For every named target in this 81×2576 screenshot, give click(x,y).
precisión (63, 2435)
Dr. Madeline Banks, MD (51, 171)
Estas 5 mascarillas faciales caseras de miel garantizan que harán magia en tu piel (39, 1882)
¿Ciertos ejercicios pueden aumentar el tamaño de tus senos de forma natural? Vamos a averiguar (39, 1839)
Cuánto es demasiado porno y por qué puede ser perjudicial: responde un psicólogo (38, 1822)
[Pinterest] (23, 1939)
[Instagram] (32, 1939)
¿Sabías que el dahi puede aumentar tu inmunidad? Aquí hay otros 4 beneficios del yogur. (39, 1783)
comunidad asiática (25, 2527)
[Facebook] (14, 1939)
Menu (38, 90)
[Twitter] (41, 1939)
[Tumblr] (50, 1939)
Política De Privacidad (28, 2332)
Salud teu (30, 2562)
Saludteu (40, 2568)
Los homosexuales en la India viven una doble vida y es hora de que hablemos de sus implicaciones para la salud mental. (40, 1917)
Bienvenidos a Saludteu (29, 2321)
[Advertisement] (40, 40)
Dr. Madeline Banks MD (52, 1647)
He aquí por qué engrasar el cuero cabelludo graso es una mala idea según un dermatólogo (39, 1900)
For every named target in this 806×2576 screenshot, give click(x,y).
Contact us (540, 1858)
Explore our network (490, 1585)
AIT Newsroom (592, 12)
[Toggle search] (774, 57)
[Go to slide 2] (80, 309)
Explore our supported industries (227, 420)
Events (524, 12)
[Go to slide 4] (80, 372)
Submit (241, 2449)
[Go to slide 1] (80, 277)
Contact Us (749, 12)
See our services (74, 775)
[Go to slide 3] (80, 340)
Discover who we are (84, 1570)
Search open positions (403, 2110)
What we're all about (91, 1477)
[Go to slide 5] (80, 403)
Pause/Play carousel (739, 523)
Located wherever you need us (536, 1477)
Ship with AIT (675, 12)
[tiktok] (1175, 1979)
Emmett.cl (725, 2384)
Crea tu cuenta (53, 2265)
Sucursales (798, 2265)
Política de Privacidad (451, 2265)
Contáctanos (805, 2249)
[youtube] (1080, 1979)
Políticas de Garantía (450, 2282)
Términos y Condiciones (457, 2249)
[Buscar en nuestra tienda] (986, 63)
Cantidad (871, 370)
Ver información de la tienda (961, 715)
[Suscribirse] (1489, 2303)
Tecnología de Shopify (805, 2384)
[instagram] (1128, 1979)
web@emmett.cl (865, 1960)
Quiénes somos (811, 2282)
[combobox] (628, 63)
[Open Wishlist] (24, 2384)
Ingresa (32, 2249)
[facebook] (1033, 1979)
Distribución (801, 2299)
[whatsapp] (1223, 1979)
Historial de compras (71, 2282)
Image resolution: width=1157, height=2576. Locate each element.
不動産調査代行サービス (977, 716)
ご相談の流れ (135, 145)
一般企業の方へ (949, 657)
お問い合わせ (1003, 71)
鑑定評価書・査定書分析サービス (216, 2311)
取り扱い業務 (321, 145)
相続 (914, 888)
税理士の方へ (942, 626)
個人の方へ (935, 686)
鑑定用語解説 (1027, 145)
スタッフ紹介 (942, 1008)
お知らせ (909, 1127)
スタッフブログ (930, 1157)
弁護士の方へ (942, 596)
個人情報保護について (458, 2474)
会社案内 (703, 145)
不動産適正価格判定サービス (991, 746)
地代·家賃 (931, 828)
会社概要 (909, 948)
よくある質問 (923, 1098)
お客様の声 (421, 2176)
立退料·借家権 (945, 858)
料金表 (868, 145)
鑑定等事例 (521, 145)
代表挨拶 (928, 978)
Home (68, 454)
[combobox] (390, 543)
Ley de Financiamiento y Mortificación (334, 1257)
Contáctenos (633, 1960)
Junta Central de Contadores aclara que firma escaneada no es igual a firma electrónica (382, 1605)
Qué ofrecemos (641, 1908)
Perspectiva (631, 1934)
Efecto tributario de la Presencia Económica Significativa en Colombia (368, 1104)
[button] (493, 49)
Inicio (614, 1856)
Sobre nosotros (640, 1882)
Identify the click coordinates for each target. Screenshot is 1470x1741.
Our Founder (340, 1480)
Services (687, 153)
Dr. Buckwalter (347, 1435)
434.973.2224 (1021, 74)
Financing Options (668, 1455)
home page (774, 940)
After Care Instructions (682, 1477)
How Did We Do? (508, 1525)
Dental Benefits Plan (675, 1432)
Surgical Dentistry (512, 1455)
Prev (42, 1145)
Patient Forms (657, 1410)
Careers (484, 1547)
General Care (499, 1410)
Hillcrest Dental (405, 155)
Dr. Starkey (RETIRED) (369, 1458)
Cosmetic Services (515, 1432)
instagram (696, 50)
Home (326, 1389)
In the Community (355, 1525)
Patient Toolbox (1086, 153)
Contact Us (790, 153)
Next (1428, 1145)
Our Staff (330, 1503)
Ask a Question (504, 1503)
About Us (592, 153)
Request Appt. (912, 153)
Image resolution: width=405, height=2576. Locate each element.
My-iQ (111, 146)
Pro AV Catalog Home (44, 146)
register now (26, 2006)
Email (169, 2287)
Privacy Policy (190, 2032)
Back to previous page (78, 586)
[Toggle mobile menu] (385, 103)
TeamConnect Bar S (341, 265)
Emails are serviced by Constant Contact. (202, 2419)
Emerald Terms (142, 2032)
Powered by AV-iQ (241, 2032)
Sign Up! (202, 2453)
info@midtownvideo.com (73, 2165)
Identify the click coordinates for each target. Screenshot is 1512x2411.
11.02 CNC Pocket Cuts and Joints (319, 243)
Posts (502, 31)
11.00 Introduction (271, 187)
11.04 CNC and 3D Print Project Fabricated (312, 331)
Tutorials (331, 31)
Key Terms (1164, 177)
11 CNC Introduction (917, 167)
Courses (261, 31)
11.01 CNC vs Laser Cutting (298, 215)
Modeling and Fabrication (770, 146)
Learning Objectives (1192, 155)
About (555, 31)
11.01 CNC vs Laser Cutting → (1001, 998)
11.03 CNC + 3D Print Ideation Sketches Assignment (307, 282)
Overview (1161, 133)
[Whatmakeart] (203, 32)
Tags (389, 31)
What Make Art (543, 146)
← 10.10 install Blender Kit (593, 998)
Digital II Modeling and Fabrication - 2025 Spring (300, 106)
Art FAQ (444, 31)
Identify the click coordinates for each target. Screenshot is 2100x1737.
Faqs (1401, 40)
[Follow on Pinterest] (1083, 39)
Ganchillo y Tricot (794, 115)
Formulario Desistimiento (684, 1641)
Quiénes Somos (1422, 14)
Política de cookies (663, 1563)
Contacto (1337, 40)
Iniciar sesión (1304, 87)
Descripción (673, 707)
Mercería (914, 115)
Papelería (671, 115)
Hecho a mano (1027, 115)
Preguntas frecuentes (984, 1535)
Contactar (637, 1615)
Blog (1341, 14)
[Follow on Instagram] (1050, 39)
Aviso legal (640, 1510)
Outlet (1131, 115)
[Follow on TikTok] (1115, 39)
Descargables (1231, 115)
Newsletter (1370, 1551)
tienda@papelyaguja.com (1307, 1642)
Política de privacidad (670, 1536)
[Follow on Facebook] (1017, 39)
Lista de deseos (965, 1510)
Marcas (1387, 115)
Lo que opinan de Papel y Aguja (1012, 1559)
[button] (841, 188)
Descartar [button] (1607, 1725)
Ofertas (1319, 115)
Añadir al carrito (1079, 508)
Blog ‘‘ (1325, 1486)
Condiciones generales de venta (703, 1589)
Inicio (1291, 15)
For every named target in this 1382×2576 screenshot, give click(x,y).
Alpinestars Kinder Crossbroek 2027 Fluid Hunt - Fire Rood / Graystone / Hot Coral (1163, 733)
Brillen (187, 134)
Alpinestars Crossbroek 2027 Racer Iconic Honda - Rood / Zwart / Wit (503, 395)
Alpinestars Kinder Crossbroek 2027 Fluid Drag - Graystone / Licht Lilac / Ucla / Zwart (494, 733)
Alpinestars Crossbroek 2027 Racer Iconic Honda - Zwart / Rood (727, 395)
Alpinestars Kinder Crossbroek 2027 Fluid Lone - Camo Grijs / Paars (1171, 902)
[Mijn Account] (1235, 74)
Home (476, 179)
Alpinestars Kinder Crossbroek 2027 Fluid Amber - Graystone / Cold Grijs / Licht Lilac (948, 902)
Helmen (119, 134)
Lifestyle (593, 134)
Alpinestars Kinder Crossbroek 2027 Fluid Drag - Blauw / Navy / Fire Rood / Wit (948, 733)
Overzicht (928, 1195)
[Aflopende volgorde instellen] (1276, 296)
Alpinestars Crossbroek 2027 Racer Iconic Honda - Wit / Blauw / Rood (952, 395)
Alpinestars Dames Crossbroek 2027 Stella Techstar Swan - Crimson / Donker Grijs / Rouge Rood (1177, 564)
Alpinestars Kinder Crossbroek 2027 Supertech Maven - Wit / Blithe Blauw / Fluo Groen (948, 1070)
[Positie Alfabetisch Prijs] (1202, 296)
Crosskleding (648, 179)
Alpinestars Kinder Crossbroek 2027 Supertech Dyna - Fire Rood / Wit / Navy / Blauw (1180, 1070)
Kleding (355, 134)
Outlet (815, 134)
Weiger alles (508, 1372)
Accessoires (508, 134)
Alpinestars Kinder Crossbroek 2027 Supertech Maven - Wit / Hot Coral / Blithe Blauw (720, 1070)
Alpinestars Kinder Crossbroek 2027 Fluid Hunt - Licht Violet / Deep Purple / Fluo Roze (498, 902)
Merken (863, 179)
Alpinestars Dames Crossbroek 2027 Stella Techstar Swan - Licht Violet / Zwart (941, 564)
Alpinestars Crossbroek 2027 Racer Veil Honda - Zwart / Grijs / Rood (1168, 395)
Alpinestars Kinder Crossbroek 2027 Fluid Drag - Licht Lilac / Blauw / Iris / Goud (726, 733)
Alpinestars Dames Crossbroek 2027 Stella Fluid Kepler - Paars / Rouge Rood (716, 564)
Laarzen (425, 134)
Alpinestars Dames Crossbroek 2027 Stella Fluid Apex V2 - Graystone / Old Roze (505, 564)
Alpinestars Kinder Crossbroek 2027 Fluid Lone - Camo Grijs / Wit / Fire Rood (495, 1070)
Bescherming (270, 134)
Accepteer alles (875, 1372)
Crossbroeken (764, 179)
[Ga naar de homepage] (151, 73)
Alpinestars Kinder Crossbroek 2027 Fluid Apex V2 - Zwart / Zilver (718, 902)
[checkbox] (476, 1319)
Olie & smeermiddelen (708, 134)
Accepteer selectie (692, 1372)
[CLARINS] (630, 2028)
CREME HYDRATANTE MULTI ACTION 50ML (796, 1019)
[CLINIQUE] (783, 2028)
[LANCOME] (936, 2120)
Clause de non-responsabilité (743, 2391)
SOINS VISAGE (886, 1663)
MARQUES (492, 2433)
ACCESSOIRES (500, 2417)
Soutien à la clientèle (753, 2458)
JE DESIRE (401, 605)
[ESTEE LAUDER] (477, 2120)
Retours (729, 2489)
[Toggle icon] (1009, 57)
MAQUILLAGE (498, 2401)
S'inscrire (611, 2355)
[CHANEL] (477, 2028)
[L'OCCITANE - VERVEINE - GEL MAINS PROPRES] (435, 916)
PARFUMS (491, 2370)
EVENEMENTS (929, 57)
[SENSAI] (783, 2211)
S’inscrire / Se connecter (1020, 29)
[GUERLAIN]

### Problem description
In the listing above, find the line with "Our Founder (340, 1480)" and the line with "Dental Benefits Plan (675, 1432)". Output those two lines and every line between them, exactly as written.

### Task answer
Our Founder (340, 1480)
Services (687, 153)
Dr. Buckwalter (347, 1435)
434.973.2224 (1021, 74)
Financing Options (668, 1455)
home page (774, 940)
After Care Instructions (682, 1477)
How Did We Do? (508, 1525)
Dental Benefits Plan (675, 1432)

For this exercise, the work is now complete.